▸ WHAT NEEDS TO BE DONE
What is needed is an exact copy of the entries below, from the line that contains "Where should I click to: Click the 所要時間：1時間30分" through the final line, both included, and nothing else.

▸ DATA RECORDS

● ● ● ●

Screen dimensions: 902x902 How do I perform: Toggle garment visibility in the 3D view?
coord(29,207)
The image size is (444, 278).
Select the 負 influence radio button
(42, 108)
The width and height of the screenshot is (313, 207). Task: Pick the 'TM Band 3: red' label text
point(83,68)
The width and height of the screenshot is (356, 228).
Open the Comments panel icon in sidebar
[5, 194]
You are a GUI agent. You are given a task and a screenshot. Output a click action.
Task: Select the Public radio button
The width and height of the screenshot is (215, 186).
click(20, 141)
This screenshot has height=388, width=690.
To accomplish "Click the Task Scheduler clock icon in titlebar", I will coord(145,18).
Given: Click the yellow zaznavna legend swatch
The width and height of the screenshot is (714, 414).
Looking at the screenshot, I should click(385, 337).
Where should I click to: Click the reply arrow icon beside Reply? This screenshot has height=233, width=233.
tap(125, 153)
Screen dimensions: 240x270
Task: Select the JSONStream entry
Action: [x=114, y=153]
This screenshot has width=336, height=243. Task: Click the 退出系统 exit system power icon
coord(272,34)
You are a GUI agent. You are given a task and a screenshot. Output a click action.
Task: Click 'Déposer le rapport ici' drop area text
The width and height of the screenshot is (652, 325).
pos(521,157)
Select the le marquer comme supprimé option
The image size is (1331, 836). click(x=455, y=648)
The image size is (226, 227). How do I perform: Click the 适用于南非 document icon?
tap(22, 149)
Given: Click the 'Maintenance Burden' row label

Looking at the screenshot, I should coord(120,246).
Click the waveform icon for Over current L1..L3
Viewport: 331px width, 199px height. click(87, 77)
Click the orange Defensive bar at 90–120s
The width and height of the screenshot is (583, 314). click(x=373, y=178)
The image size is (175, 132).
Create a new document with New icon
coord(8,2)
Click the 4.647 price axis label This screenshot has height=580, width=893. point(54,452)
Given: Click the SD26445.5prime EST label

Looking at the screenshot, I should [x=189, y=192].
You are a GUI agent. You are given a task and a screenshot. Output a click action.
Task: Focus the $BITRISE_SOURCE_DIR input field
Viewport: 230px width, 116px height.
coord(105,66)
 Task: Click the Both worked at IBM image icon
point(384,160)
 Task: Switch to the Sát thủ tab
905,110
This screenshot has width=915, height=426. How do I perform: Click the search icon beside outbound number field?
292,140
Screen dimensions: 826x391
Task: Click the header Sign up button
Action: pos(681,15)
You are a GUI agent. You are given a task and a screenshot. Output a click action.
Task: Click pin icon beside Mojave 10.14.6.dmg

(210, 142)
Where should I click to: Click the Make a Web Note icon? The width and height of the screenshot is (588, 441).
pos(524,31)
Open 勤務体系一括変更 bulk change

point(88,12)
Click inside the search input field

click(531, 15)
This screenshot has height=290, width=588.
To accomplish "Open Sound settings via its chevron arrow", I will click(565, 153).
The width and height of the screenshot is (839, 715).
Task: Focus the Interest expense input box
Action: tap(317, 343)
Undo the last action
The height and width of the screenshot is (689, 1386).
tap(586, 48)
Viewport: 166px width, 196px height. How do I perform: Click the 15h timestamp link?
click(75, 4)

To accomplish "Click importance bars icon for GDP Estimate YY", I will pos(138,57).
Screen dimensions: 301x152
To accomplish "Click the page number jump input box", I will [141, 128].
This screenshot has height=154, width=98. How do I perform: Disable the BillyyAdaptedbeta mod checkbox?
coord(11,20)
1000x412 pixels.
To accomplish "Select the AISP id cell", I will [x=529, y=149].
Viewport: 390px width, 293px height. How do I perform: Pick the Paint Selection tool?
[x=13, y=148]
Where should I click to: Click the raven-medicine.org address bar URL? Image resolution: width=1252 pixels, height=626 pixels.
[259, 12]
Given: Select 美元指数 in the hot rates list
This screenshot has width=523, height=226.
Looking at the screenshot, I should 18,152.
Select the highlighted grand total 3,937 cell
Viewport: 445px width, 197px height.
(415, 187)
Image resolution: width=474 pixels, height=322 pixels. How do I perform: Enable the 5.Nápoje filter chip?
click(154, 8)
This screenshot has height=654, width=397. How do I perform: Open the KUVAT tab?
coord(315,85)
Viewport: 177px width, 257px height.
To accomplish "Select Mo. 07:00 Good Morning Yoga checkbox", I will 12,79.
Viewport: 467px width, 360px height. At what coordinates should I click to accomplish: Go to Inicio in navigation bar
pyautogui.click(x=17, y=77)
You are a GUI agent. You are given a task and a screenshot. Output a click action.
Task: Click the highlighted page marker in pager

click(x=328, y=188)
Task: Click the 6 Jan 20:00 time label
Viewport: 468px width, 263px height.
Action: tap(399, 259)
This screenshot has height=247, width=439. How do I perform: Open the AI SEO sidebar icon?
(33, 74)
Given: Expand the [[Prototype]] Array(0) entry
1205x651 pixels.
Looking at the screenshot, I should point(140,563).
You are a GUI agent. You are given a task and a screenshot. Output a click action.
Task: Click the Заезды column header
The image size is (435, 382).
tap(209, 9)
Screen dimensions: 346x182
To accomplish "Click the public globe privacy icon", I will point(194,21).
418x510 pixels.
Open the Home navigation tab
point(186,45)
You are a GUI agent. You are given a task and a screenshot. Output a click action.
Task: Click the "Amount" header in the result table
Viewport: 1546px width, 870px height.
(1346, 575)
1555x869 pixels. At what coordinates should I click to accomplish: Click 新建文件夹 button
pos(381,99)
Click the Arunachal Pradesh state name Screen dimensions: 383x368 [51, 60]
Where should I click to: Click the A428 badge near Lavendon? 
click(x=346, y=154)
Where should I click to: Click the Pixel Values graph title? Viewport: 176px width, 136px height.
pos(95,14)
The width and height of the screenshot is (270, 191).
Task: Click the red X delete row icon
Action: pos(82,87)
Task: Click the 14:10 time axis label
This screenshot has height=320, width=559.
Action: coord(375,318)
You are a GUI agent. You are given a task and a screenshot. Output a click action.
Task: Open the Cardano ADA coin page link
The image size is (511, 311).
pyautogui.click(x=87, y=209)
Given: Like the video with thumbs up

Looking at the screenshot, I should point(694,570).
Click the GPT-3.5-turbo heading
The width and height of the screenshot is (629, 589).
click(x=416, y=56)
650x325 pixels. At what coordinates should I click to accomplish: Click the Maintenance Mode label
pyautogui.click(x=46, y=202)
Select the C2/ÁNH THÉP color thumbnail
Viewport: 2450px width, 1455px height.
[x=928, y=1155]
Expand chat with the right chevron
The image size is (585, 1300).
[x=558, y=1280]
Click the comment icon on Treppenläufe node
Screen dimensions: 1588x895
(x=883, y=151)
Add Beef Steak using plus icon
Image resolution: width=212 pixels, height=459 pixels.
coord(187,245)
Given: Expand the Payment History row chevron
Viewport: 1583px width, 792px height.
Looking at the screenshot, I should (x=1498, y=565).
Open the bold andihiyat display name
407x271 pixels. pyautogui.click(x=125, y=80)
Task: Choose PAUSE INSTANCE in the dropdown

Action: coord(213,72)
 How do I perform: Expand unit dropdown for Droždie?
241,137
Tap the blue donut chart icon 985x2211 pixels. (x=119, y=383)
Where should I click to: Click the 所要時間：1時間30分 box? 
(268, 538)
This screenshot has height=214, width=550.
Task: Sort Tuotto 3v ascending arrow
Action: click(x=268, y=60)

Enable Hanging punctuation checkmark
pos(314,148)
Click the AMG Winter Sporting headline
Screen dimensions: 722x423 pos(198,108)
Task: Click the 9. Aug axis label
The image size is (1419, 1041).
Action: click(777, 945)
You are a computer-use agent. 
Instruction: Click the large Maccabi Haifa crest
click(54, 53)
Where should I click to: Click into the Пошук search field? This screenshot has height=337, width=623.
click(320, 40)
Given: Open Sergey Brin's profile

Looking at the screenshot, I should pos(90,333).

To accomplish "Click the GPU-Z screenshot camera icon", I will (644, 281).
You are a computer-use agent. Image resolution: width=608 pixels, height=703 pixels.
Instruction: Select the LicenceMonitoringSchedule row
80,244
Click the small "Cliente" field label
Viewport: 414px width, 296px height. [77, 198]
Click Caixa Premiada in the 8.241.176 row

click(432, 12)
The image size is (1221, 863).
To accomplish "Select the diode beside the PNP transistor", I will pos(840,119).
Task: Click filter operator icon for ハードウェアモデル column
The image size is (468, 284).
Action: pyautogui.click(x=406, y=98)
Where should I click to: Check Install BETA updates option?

● ● ● ●

▸ EXERCISE RESPONSE
Where should I click to: Click the 所要時間：1時間30分 box? 
(268, 538)
This screenshot has height=214, width=550.
Task: Sort Tuotto 3v ascending arrow
Action: click(x=268, y=60)

Enable Hanging punctuation checkmark
pos(314,148)
Click the AMG Winter Sporting headline
Screen dimensions: 722x423 pos(198,108)
Task: Click the 9. Aug axis label
The image size is (1419, 1041).
Action: click(777, 945)
You are a computer-use agent. 
Instruction: Click the large Maccabi Haifa crest
click(54, 53)
Where should I click to: Click into the Пошук search field? This screenshot has height=337, width=623.
click(320, 40)
Given: Open Sergey Brin's profile

Looking at the screenshot, I should pos(90,333).

To accomplish "Click the GPU-Z screenshot camera icon", I will (644, 281).
You are a computer-use agent. Image resolution: width=608 pixels, height=703 pixels.
Instruction: Select the LicenceMonitoringSchedule row
80,244
Click the small "Cliente" field label
Viewport: 414px width, 296px height. [77, 198]
Click Caixa Premiada in the 8.241.176 row

click(432, 12)
The image size is (1221, 863).
To accomplish "Select the diode beside the PNP transistor", I will pos(840,119).
Task: Click filter operator icon for ハードウェアモデル column
The image size is (468, 284).
Action: pyautogui.click(x=406, y=98)
Where should I click to: Check Install BETA updates option?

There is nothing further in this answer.